Transcribe the records in full, keeping every word exactly as given.

#### Listed entries
——

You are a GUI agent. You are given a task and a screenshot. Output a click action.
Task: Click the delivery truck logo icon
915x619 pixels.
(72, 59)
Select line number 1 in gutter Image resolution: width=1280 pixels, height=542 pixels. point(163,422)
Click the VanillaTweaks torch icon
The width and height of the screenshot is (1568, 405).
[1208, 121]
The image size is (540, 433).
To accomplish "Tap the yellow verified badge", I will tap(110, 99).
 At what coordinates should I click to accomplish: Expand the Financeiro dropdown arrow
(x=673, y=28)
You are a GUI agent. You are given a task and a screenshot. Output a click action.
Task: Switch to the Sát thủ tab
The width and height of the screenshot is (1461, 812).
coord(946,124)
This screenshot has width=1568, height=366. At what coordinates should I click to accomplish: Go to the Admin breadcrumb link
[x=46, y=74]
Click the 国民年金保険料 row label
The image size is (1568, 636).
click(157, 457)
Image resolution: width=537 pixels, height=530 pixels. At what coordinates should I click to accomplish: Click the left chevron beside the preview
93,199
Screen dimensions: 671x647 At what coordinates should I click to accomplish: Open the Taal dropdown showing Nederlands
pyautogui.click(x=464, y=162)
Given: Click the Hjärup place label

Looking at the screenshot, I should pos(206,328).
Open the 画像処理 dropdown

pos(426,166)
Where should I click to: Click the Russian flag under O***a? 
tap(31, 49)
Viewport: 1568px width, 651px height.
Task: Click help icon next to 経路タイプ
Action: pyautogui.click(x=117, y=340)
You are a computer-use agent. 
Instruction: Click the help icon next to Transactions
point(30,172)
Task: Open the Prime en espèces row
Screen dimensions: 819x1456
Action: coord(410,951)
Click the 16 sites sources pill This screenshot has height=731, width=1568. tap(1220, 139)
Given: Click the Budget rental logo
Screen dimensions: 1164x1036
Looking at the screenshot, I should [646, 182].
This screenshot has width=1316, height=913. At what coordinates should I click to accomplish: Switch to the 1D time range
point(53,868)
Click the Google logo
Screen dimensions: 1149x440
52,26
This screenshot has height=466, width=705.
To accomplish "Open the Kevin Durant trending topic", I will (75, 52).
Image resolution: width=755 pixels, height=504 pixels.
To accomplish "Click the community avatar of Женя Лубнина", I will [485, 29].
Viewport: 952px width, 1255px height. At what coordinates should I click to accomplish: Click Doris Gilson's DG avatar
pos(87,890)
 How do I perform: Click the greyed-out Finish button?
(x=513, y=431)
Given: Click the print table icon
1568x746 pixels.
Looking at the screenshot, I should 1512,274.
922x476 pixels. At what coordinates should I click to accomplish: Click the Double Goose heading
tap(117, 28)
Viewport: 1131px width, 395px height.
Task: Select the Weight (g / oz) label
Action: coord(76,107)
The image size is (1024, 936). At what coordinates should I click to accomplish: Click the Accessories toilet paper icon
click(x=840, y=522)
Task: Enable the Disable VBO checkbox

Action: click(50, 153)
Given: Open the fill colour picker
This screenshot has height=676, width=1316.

——

#### Response to the exercise
You are a GUI agent. You are given a task and a screenshot. Output a click action.
Task: Click the delivery truck logo icon
915x619 pixels.
(72, 59)
Select line number 1 in gutter Image resolution: width=1280 pixels, height=542 pixels. point(163,422)
Click the VanillaTweaks torch icon
The width and height of the screenshot is (1568, 405).
[1208, 121]
The image size is (540, 433).
To accomplish "Tap the yellow verified badge", I will tap(110, 99).
 At what coordinates should I click to accomplish: Expand the Financeiro dropdown arrow
(x=673, y=28)
You are a GUI agent. You are given a task and a screenshot. Output a click action.
Task: Switch to the Sát thủ tab
The width and height of the screenshot is (1461, 812).
coord(946,124)
This screenshot has width=1568, height=366. At what coordinates should I click to accomplish: Go to the Admin breadcrumb link
[x=46, y=74]
Click the 国民年金保険料 row label
The image size is (1568, 636).
click(157, 457)
Image resolution: width=537 pixels, height=530 pixels. At what coordinates should I click to accomplish: Click the left chevron beside the preview
93,199
Screen dimensions: 671x647 At what coordinates should I click to accomplish: Open the Taal dropdown showing Nederlands
pyautogui.click(x=464, y=162)
Given: Click the Hjärup place label

Looking at the screenshot, I should pos(206,328).
Open the 画像処理 dropdown

pos(426,166)
Where should I click to: Click the Russian flag under O***a? 
tap(31, 49)
Viewport: 1568px width, 651px height.
Task: Click help icon next to 経路タイプ
Action: pyautogui.click(x=117, y=340)
You are a computer-use agent. 
Instruction: Click the help icon next to Transactions
point(30,172)
Task: Open the Prime en espèces row
Screen dimensions: 819x1456
Action: coord(410,951)
Click the 16 sites sources pill This screenshot has height=731, width=1568. tap(1220, 139)
Given: Click the Budget rental logo
Screen dimensions: 1164x1036
Looking at the screenshot, I should [646, 182].
This screenshot has width=1316, height=913. At what coordinates should I click to accomplish: Switch to the 1D time range
point(53,868)
Click the Google logo
Screen dimensions: 1149x440
52,26
This screenshot has height=466, width=705.
To accomplish "Open the Kevin Durant trending topic", I will (75, 52).
Image resolution: width=755 pixels, height=504 pixels.
To accomplish "Click the community avatar of Женя Лубнина", I will [485, 29].
Viewport: 952px width, 1255px height. At what coordinates should I click to accomplish: Click Doris Gilson's DG avatar
pos(87,890)
 How do I perform: Click the greyed-out Finish button?
(x=513, y=431)
Given: Click the print table icon
1568x746 pixels.
Looking at the screenshot, I should 1512,274.
922x476 pixels. At what coordinates should I click to accomplish: Click the Double Goose heading
tap(117, 28)
Viewport: 1131px width, 395px height.
Task: Select the Weight (g / oz) label
Action: coord(76,107)
The image size is (1024, 936). At what coordinates should I click to accomplish: Click the Accessories toilet paper icon
click(x=840, y=522)
Task: Enable the Disable VBO checkbox

Action: click(50, 153)
Given: Open the fill colour picker
This screenshot has height=676, width=1316.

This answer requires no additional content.